*** DATASET EXTRACT

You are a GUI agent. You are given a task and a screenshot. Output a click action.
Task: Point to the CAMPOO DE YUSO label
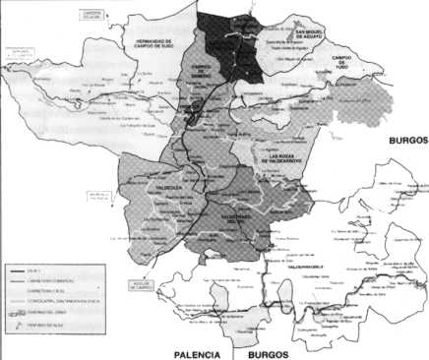(x=350, y=60)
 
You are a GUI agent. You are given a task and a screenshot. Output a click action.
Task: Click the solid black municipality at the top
(x=232, y=39)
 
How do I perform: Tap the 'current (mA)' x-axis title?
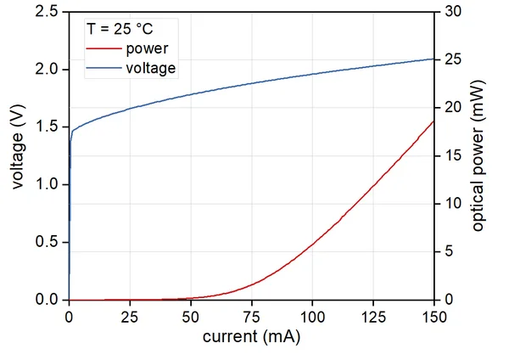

******

* **SET PROBLEM**: Copy out all the entries above word for word, leaving out the pictures.

* **EXERCISE OUTPUT**:
You are a GUI agent. You are given a task and a screenshot. Output a click action.
Task: Point to the CAMPOO DE YUSO label
(x=350, y=60)
 
You are a GUI agent. You are given a task and a screenshot. Output a click action.
Task: Click the solid black municipality at the top
(x=232, y=39)
 
How do I perform: Tap the 'current (mA)' x-axis title?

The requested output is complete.